Community Articles
Find and share helpful community-sourced technical articles
Labels (2)

Because spark action in oozie is not supported in HDP 2.3.x and HDP 2.4.0, there is no workaround especially in kerberos environment. We can use either java action or shell action to launch spark job in oozie workflow. In this article, we will discuss how to use oozie shell action to run a spark job in kerberos environment.

Prerequisite:

1. Spark client is installed on every host where nodemanager is running. This is because we have no control over which node the

2. Optionally, if the spark job need to interact with hbase cluster, hbase client need to be installed on every host as well.

Steps:

1. Create a shell script with the spark-submit command. For example, in the script.sh:

/usr/hdp/current/spark-client/bin/spark-submit --keytab keytab --principal ambari-qa-falconJ@FALCONJSECURE.COM --class org.apache.spark.examples.SparkPi --master yarn-client --driver-memory 500m --num-executors 1 --executor-memory 500m --executor-cores 1 spark-examples.jar 3

2. Prepare kerberos keytab which will be used by the spark job. For example, we use ambari smoke test user, the keytab is already generated by Ambari in/etc/security/keytabs/smokeuser.headless.keytab.

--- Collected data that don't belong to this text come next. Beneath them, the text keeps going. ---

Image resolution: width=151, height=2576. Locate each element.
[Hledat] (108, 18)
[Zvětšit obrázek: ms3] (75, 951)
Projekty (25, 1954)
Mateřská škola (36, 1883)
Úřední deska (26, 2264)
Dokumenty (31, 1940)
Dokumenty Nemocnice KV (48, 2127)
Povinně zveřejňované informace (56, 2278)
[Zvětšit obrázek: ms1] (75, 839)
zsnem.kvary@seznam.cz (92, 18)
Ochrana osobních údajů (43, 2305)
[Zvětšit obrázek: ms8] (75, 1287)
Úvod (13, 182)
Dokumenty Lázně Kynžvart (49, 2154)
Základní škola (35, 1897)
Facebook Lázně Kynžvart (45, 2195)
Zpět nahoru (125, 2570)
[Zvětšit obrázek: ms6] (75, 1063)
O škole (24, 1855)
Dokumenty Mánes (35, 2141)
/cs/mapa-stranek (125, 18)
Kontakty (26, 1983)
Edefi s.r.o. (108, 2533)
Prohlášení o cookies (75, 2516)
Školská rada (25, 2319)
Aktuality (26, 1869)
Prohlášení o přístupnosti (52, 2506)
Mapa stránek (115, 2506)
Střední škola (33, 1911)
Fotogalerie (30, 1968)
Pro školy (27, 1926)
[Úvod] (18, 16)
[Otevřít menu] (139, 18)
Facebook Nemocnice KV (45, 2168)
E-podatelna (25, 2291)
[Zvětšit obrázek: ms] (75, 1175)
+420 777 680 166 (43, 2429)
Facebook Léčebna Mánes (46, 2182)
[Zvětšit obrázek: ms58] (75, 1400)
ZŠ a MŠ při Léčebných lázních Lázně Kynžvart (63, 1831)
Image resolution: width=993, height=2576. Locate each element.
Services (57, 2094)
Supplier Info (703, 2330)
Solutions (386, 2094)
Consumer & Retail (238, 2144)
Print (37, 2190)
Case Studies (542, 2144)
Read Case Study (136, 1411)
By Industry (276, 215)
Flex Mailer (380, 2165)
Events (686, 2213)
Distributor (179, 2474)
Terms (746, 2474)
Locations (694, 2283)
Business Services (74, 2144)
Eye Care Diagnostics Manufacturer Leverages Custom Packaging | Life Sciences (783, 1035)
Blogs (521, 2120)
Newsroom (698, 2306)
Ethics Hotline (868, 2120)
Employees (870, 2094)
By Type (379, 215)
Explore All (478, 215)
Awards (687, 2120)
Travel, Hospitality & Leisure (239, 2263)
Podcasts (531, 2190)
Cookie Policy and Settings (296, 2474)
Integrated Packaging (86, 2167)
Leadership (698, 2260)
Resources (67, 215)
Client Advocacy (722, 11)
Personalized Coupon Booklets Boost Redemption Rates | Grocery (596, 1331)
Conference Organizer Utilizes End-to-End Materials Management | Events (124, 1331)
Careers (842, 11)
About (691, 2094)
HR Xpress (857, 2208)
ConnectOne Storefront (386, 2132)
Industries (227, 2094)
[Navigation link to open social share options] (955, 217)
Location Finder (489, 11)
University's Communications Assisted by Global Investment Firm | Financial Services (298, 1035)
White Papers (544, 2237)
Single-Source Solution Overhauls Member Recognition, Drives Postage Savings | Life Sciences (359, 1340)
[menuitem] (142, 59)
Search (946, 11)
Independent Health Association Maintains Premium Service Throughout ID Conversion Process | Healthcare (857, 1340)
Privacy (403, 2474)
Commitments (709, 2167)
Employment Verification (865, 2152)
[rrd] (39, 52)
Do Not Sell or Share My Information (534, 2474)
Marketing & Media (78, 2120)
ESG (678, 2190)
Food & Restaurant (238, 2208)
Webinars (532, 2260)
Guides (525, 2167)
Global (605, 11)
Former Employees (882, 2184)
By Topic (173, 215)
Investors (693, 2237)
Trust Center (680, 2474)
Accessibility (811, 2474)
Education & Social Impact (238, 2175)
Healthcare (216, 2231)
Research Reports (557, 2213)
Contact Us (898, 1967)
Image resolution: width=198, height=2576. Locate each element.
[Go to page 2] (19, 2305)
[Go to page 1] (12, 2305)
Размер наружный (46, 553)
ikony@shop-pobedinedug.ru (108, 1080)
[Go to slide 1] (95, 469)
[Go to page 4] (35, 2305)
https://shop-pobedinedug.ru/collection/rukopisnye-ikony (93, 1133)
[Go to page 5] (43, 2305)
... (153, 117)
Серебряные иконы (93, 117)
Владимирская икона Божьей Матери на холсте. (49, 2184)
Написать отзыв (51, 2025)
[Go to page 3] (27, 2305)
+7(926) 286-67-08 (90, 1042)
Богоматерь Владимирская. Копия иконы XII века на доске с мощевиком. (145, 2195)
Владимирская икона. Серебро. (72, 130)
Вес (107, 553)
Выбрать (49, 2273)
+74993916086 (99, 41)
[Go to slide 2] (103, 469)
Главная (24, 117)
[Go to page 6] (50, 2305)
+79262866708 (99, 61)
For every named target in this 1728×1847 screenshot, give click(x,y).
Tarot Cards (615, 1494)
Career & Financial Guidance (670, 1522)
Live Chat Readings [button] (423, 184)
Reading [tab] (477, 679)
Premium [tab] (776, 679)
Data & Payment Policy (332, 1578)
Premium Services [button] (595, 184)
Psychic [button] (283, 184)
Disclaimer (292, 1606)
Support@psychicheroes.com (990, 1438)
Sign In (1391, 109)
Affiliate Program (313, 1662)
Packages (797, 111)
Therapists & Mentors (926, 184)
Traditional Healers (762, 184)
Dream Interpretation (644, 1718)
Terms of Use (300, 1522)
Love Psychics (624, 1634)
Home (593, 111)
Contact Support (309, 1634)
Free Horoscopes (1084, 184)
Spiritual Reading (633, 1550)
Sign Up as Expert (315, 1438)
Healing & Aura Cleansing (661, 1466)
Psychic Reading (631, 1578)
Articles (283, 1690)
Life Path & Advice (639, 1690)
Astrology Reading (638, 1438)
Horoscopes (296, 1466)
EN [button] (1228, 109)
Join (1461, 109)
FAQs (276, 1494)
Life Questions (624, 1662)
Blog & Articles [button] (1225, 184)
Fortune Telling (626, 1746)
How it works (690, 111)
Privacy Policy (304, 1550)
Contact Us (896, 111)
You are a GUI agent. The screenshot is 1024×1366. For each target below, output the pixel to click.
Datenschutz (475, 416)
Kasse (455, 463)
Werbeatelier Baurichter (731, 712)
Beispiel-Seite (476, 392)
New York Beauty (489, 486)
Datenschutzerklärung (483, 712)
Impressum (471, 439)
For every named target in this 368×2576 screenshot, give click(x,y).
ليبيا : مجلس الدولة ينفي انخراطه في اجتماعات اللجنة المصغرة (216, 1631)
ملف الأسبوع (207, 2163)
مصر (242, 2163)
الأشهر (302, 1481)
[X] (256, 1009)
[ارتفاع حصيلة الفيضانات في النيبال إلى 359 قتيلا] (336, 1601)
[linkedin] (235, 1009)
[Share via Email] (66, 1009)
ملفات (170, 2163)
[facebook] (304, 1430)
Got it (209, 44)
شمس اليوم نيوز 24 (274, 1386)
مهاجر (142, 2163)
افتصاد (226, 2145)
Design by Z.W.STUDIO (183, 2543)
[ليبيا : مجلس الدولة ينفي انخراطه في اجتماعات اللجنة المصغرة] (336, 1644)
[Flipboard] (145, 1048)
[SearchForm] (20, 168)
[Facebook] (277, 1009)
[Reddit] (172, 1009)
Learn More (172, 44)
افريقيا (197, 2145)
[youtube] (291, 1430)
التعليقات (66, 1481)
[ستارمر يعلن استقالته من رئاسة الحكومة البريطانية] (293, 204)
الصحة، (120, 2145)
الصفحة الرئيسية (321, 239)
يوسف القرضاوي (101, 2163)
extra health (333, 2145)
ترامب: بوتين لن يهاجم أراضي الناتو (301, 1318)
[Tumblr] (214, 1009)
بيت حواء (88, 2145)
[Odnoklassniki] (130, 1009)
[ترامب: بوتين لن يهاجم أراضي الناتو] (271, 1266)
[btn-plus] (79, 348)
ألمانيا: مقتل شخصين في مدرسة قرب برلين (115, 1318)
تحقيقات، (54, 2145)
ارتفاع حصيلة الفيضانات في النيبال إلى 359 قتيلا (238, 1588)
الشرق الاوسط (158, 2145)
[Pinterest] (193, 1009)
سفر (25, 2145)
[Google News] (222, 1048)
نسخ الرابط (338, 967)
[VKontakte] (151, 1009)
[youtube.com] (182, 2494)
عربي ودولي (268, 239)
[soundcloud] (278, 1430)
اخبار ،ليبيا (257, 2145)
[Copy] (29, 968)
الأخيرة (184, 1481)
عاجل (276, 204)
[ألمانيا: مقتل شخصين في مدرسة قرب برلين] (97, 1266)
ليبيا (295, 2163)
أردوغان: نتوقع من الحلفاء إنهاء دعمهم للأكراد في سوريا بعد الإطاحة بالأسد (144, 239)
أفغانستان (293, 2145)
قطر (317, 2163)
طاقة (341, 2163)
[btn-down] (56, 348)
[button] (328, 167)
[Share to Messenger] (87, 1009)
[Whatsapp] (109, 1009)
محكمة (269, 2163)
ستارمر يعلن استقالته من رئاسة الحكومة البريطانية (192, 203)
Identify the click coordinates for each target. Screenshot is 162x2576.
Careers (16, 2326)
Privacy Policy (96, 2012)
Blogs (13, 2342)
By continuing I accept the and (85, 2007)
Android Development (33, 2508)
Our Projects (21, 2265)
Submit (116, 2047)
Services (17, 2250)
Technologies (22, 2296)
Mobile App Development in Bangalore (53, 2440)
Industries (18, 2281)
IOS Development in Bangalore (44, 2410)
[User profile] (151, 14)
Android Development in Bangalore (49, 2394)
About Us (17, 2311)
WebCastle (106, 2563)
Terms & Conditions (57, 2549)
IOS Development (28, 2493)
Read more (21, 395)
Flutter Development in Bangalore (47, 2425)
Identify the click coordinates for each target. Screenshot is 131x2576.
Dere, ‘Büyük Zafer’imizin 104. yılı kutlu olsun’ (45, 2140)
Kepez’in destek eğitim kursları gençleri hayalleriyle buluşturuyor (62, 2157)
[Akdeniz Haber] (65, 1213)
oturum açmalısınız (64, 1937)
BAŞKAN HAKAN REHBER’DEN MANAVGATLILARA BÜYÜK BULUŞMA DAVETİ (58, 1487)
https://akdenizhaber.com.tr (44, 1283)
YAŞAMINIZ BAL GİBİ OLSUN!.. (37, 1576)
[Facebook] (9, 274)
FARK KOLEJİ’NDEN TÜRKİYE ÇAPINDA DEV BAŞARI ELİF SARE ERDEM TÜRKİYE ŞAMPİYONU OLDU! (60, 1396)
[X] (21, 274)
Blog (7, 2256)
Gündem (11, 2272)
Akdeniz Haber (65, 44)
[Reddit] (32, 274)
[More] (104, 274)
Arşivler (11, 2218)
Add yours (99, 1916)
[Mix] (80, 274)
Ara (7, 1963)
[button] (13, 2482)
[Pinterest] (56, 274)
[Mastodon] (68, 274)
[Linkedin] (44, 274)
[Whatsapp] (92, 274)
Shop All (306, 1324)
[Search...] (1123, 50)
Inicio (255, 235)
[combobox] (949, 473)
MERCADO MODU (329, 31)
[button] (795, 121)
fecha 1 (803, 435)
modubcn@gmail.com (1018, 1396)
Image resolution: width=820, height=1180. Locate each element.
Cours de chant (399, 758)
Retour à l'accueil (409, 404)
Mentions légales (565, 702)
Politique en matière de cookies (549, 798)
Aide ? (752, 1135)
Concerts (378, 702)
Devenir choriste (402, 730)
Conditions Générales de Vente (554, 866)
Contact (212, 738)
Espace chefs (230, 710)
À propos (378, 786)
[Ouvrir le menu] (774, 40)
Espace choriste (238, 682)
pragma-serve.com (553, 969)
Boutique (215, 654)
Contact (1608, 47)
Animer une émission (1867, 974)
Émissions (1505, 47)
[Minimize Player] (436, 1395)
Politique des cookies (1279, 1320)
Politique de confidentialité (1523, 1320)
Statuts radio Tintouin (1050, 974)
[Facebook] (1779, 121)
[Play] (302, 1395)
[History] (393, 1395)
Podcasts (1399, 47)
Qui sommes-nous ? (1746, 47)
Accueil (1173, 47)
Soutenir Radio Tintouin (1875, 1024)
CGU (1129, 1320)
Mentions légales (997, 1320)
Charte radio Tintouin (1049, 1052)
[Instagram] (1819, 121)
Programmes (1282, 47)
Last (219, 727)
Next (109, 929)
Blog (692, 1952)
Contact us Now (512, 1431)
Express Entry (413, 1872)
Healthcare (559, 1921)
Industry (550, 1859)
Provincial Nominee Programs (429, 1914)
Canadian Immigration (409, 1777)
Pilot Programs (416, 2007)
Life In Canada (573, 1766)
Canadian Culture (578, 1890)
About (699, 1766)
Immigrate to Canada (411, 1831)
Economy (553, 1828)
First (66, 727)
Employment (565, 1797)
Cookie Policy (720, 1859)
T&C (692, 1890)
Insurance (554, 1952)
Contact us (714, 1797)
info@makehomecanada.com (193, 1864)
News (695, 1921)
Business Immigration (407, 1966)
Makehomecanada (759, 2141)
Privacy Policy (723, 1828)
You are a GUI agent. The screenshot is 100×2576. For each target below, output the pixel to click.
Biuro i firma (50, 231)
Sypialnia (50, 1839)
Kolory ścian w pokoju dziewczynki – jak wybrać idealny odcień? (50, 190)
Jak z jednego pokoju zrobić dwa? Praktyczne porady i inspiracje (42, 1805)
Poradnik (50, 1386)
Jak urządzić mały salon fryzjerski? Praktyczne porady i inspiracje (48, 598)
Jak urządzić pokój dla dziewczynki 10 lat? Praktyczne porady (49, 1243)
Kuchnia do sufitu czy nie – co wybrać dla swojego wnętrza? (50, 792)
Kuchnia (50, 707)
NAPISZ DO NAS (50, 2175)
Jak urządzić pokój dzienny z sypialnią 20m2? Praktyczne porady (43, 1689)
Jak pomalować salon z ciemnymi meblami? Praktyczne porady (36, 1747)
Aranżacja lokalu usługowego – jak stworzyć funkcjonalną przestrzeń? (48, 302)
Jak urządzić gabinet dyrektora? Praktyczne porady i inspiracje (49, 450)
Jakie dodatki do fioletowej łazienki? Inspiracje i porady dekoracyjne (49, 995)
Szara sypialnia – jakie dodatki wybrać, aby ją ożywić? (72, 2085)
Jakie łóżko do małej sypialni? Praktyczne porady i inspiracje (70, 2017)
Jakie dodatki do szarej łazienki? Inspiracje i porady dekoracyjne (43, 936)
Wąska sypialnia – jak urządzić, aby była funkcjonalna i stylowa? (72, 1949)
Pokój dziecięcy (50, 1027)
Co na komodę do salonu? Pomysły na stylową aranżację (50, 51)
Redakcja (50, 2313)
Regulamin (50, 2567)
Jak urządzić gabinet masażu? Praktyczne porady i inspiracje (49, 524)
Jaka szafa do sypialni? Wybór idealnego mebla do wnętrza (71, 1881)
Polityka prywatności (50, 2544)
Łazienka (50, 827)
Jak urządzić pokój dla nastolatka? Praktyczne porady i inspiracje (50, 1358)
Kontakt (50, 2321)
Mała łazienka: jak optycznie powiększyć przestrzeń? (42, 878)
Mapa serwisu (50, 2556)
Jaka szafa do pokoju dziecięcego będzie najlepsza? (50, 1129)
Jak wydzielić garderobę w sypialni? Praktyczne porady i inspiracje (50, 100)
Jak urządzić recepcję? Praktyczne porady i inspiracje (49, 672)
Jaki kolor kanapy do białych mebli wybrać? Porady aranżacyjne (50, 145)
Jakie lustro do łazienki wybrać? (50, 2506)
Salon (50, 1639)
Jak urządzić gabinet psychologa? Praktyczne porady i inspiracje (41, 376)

3. Create the oozie workflow with a shell action which will execute the script created above, for example, in the workflow.xml:

<workflow-app name="WorkFlowForShellAction" xmlns="uri:oozie:workflow:0.4">
  <start to="shellAction"/>
    <action name="shellAction">
      <shell xmlns="uri:oozie:shell-action:0.2">
        <job-tracker>${jobTracker}</job-tracker>
        <name-node>${nameNode}</name-node>
        <exec>script.sh</exec>
        <file>/user/oozie/shell/script.sh#script.sh</file>
        <file>/user/oozie/shell/smokeuser.headless.keytab#keytab</file>
        <file>/user/oozie/shell/spark-examples.jar#spark-examples.jar</file>
        <capture-output/>
      </shell>
      <ok to="end"/>
      <error to="killAction"/>
  </action>
  <kill name="killAction">
    <message>"Killed job due to error"</message>
  </kill>
  <end name="end"/>
</workflow-app>

4. Create the oozie job properties file. For example, in job.properties:

nameNode=hdfs://falconJ1.sec.support.com:8020

jobTracker=falconJ2.sec.support.com:8050

queueName=default

oozie.wf.application.path=${nameNode}/user/oozie/shell

oozie.use.system.libpath=true

5. Upload the following files created above to the oozie workflow application path in HDFS (In this example: /user/oozie/shell):

- workflow.xml

- smokeuser.headless.keytab

- script.sh

- spark uber jar (In this example: /usr/hdp/current/spark-client/lib/spark-examples*.jar)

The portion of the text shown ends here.